As the OB-GYN explained, “Now, they’re getting a little crafty with how they get around it, and they go off-campus [to provide such services]. So we actually do now have…an infertility specialist, who is starting up an in vitro fertilization clinic off-campus…. We had somewhere to send them anyway before—it was just out of the system—but now the system wants the business.”

The authors call on policymakers to require Catholic hospitals that refuse to offer care to refer patients to providers and to inform patients beforehand about the limits on treatment at religiously run facilities.

“Having consistent procedures and help to access abortion will reduce the chance that the patient will be given the run around and have her care delayed,” study co-author Lori R. Freedman, assistant professor in the departments of Obstetrics, Gynecology, and Reproductive Sciences at University of California-San Francisco, told Rewire in a phone interview.

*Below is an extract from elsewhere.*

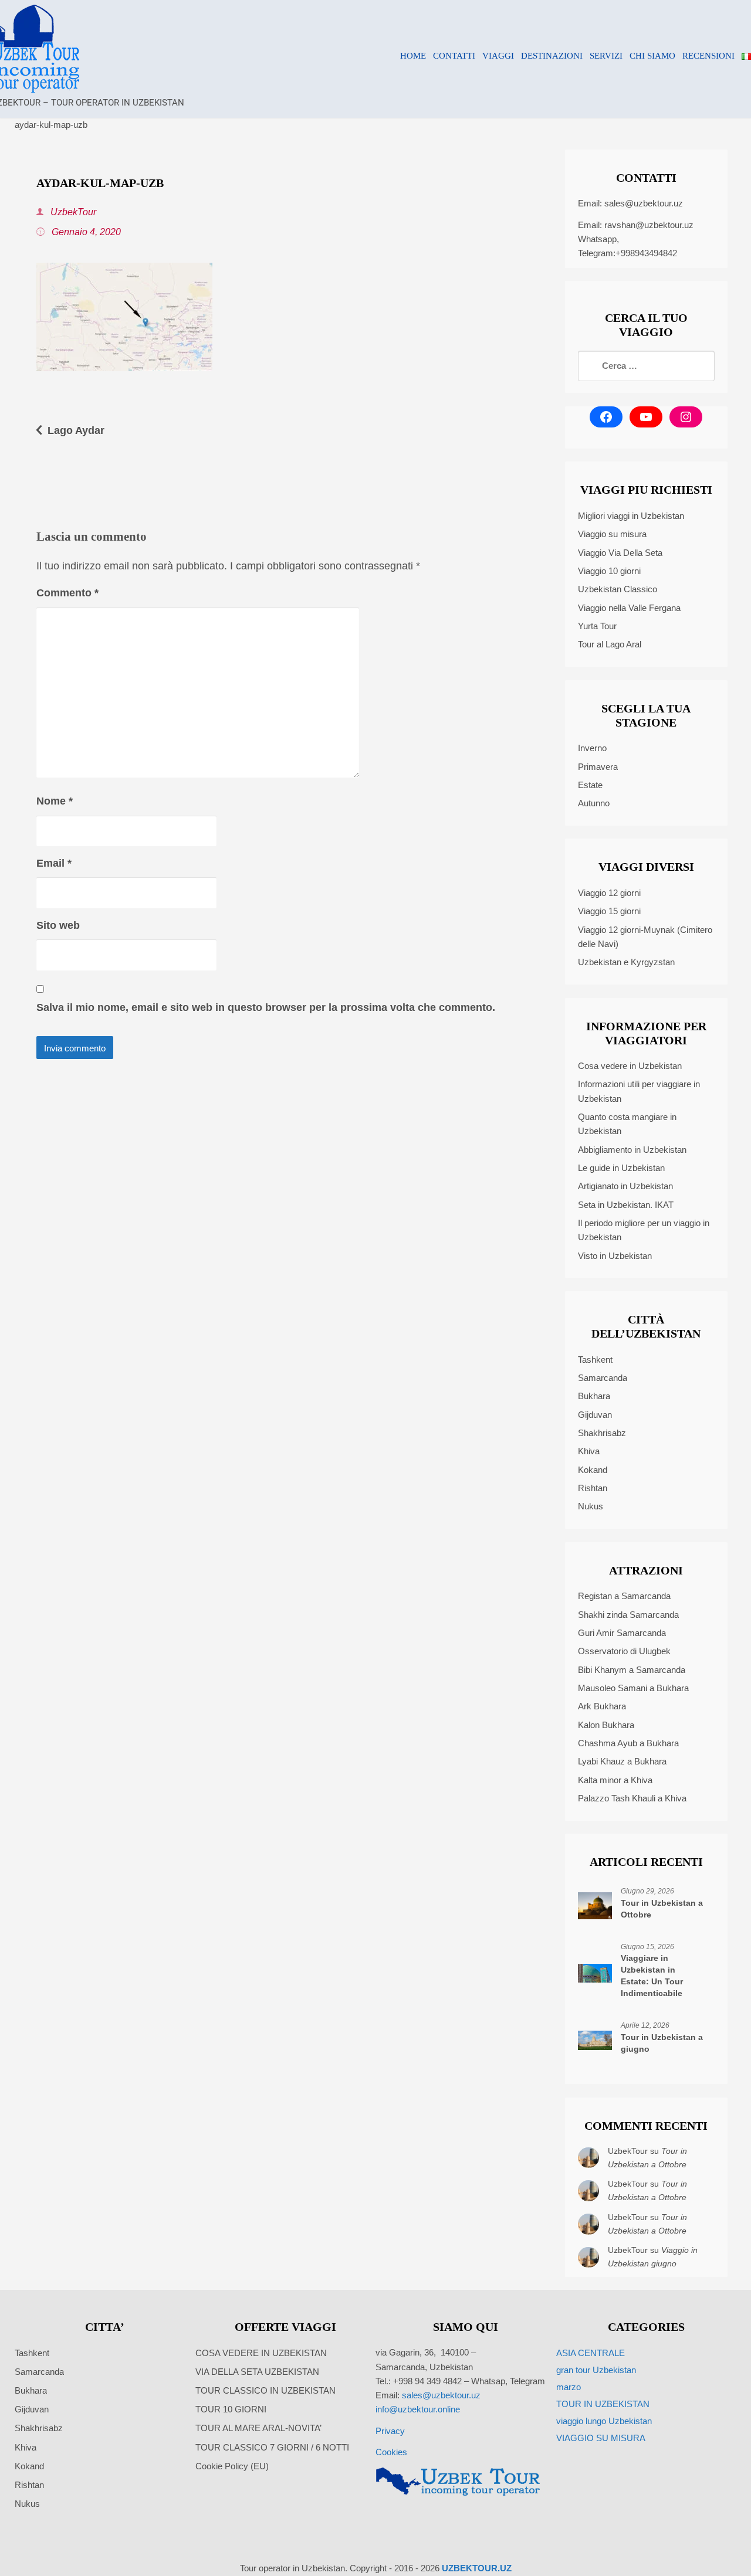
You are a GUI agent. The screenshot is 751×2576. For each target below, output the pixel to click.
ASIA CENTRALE (590, 2353)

The recommendations are in keeping with ethical guidelines from the American Congress of Obstetricians and Gynecologists, which advises health-care providers with religious objections to abortion care to notify patients beforehand and to refer them to abortion care providers.

The study builds on research published in Contraception by a team that included Freedman and Stulberg. They found that Catholic hospitals’ ban on tubal ligations caused unnecessary second surgeries and erected barriers to care for patients with low incomes.

“You really want women to find safe and compassionate providers as soon as possible,” Freedman told Rewire. “Delays…are not good for women.”